Assignment —
Exact copies of all the records are to be output.

····················

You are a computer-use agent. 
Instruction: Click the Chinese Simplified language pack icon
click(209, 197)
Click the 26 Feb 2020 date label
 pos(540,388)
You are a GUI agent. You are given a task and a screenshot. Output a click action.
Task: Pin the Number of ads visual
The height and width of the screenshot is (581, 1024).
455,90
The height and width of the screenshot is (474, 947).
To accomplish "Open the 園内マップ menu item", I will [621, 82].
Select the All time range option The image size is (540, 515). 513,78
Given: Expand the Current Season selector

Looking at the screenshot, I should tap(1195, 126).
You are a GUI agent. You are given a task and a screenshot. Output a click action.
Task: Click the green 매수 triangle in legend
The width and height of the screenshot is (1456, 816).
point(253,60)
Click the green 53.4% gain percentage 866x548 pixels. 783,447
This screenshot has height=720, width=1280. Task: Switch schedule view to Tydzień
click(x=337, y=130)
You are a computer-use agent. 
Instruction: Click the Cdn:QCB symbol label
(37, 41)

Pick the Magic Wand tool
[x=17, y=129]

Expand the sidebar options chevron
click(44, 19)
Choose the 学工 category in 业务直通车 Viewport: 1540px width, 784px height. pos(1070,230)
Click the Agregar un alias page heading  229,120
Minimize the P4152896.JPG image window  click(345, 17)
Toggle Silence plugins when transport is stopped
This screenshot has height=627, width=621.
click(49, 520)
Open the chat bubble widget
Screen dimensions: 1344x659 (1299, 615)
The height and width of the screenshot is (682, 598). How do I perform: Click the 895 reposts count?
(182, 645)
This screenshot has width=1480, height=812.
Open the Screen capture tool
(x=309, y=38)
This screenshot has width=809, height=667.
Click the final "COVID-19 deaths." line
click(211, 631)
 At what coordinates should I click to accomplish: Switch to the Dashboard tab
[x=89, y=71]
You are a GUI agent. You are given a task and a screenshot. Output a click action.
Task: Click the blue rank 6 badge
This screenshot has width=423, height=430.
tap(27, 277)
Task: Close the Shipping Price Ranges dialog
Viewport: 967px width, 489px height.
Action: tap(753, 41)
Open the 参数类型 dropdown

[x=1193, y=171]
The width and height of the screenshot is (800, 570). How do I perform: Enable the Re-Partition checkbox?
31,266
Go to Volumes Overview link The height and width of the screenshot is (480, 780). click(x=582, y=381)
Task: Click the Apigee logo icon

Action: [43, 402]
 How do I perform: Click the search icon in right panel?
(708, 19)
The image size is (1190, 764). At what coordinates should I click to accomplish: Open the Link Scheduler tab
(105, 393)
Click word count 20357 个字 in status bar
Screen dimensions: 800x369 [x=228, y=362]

····················

Answer to this task —
You are a computer-use agent. 
Instruction: Click the Chinese Simplified language pack icon
click(209, 197)
Click the 26 Feb 2020 date label
 pos(540,388)
You are a GUI agent. You are given a task and a screenshot. Output a click action.
Task: Pin the Number of ads visual
The height and width of the screenshot is (581, 1024).
455,90
The height and width of the screenshot is (474, 947).
To accomplish "Open the 園内マップ menu item", I will [621, 82].
Select the All time range option The image size is (540, 515). 513,78
Given: Expand the Current Season selector

Looking at the screenshot, I should tap(1195, 126).
You are a GUI agent. You are given a task and a screenshot. Output a click action.
Task: Click the green 매수 triangle in legend
The width and height of the screenshot is (1456, 816).
point(253,60)
Click the green 53.4% gain percentage 866x548 pixels. 783,447
This screenshot has height=720, width=1280. Task: Switch schedule view to Tydzień
click(x=337, y=130)
You are a computer-use agent. 
Instruction: Click the Cdn:QCB symbol label
(37, 41)

Pick the Magic Wand tool
[x=17, y=129]

Expand the sidebar options chevron
click(44, 19)
Choose the 学工 category in 业务直通车 Viewport: 1540px width, 784px height. pos(1070,230)
Click the Agregar un alias page heading  229,120
Minimize the P4152896.JPG image window  click(345, 17)
Toggle Silence plugins when transport is stopped
This screenshot has height=627, width=621.
click(49, 520)
Open the chat bubble widget
Screen dimensions: 1344x659 (1299, 615)
The height and width of the screenshot is (682, 598). How do I perform: Click the 895 reposts count?
(182, 645)
This screenshot has width=1480, height=812.
Open the Screen capture tool
(x=309, y=38)
This screenshot has width=809, height=667.
Click the final "COVID-19 deaths." line
click(211, 631)
 At what coordinates should I click to accomplish: Switch to the Dashboard tab
[x=89, y=71]
You are a GUI agent. You are given a task and a screenshot. Output a click action.
Task: Click the blue rank 6 badge
This screenshot has width=423, height=430.
tap(27, 277)
Task: Close the Shipping Price Ranges dialog
Viewport: 967px width, 489px height.
Action: tap(753, 41)
Open the 参数类型 dropdown

[x=1193, y=171]
The width and height of the screenshot is (800, 570). How do I perform: Enable the Re-Partition checkbox?
31,266
Go to Volumes Overview link The height and width of the screenshot is (480, 780). click(x=582, y=381)
Task: Click the Apigee logo icon

Action: [43, 402]
 How do I perform: Click the search icon in right panel?
(708, 19)
The image size is (1190, 764). At what coordinates should I click to accomplish: Open the Link Scheduler tab
(105, 393)
Click word count 20357 个字 in status bar
Screen dimensions: 800x369 [x=228, y=362]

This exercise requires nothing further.